A Bottle
I have written this letter hundreds of times. Never sent.
I don’t know where the line is between when I should just suck it up and keep going and when it’s time to complain. I don’t know why those two things are seen as mutually exclusive. I’m still soldiering on after many vocal complaints. Both can exist at the same time, I think.
To paraphrase a great man, am I miserable because I complain, or do I complain because I am miserable? I would also like to know if I’m being fair, or am just some negative nancy. You don’t capitalize the ‘n’ in “negative nancy,” no sir.
Why can I simultaneously know, to paraphrase another great man, that there are over a billion people who, if they were to trade places with me, would consider themselves saved, and also just hate who I have grown up to be? I mean, Christ almight, read that last sentence. This is bad goth poetry. Why don’t I just get on my fucking feet, stand up, and do something about it? I have so many ideas for ways I could do this. But I won’t, because I’m terrified, because of some things that happened last time I did. Poor me.
Don’t get me wrong. I’m trying. I’m bettering myself. Exercising. Learning new skills. Practicing old ones. I’m moving forward. It’s so embarrassing to even say that though, of course. I sound like I’m at a parole hearing. Just trying to justify my own existence, pay no mind. I apologize for it.
When I think of who I am, I see a worm trying to wiggle its way out from under a thumb, insisting that he is important.
I wasn’t always like this. But some stuff happened and it was just a little stuff too much. To explain what I mean by that, I would have to tell you my entire life story. Which, it turns out, is really not so bad. And yet, here I am. Trying so hard to dig myself out of a stupid hole after everybody already left and hey idiot you can’t dig your way out of a hole. Right, so we’re climbing now. But my body feels like it weighs hundreds of pounds more than I can repeat. I jump once, grab, hold, fall. One foothold. Over and over.

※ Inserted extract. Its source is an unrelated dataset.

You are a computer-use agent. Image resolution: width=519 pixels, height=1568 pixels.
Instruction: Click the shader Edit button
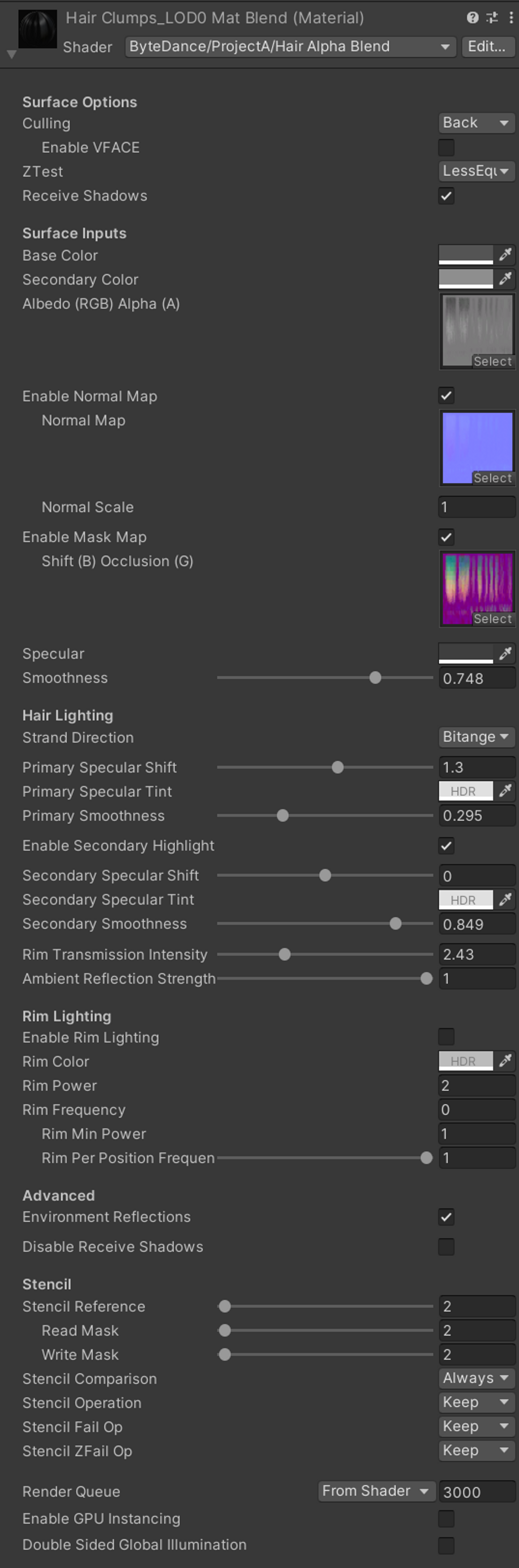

And the answer is so simple, and I know it. Get off my ass and go live my life… whatever the fuck that even means.
If you find this language and negativity exhausting you should know that I’m right there with you on that.
Yes I have a therapist. I am still having a hard time getting convinced that I am worthwhile. The facts about myself tell me that he is wrong. I’m open to debate.
I know that I am capable of living and feeling something else. I’m trying. It’s hard to like a lot of things, but I’m trying. I still believe that hope is the truth and that cynicism is a lie. Or at least hope is equally plausible. Maybe. Or maybe life is just this hopeless dredge and existence is suffering and joy is a righteous act of rebellion against that fact.
So, like I said, trying.
I’m putting this out there because I need to know I’m not the only one who feels like life is just smiling while getting dragged across the pavement. I want to feel a little less alone. I need a true story of somebody who used to feel this way that doesn’t anymore, if you’ve got one to spare.
I have a feeling that a lot of other people could use it too.
I have not quit.
If you say something. I’ll see you. Thanks.